Was tun nach Unfall?
Doch was tun, wenn es doch zu einer Kollision gekommen ist? Auch hier gibt der ADAC Auskunft. Bei einem Wildunfall gilt: Warnblinkanlage einschalten, Warnweste anziehen und Unfallstelle absichern. Das gelte auch, wenn das Tier verletzt geflüchtet sei. Sind Personen verletzt, die 112 wählen und Erste Hilfe leisten. Auch ohne Verletzte müsse immer die Polizei unter der Rufnummer 110 verständigt werden. Wenn möglich, das tote Tier an den Randstreifen ziehen, damit keine Folgeunfälle passieren. Wegen eventueller Parasiten oder Krankheiten aber nicht mit bloßen Händen anfassen. Verletzte Tiere sollte man gar nicht anfassen, da sie sich wehren könnten. Das angefahrene Wild darf vom Unfallort nicht entfernt werden, sonst drohe eine Anzeige wegen Wilderei.

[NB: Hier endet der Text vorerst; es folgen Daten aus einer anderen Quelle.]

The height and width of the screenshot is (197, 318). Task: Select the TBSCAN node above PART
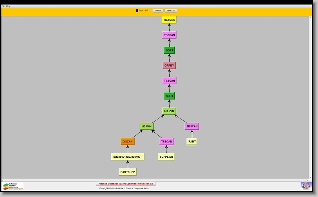click(192, 126)
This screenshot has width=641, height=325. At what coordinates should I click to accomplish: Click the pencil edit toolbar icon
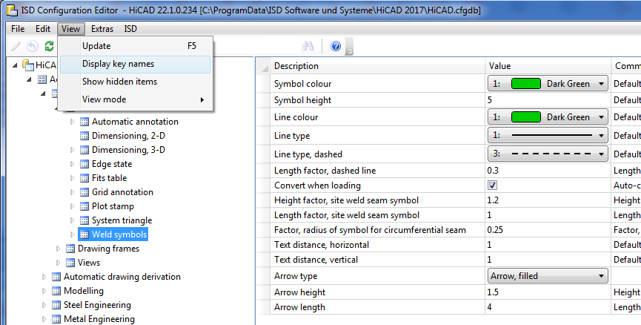[16, 46]
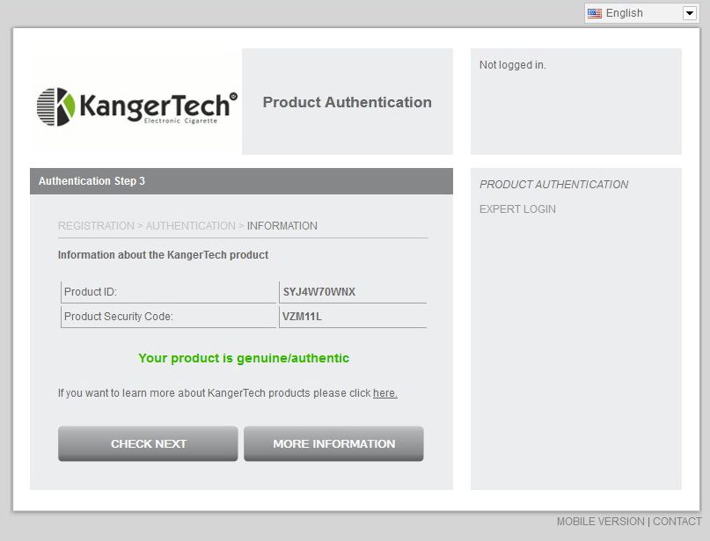Open the EXPERT LOGIN menu item

(517, 209)
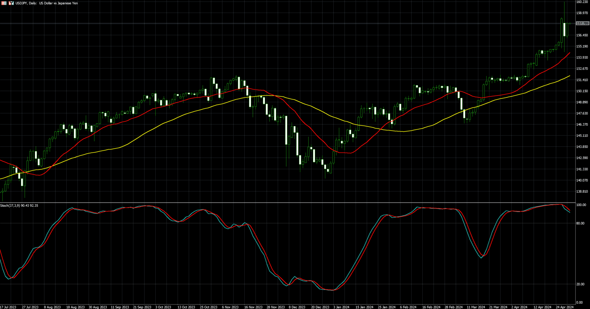590x309 pixels.
Task: Click the USDJPY Daily chart title text
Action: [47, 3]
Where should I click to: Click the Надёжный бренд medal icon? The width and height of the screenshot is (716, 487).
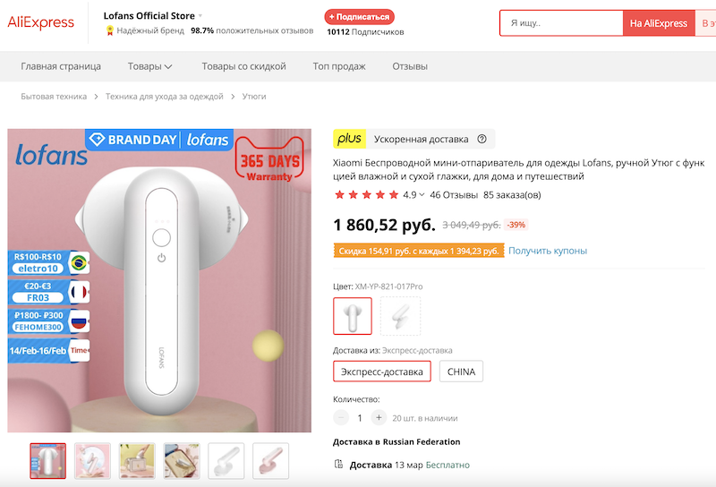(109, 31)
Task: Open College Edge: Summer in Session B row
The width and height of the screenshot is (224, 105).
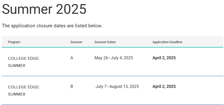Action: coord(24,91)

Bei Unfällen mit Klein- und Haustieren sollte die Polizei benachrichtigt werden, wenn durch den Unfall Personen verletzt wurden, das tote oder verletzte Tier andere Verkehrsteilnehmer gefährdet, weil es beispielsweise mitten auf der Fahrbahn liegt oder der Halter eines Haustiers ermittelt werden soll, um Schadenersatzansprüche geltend zu machen.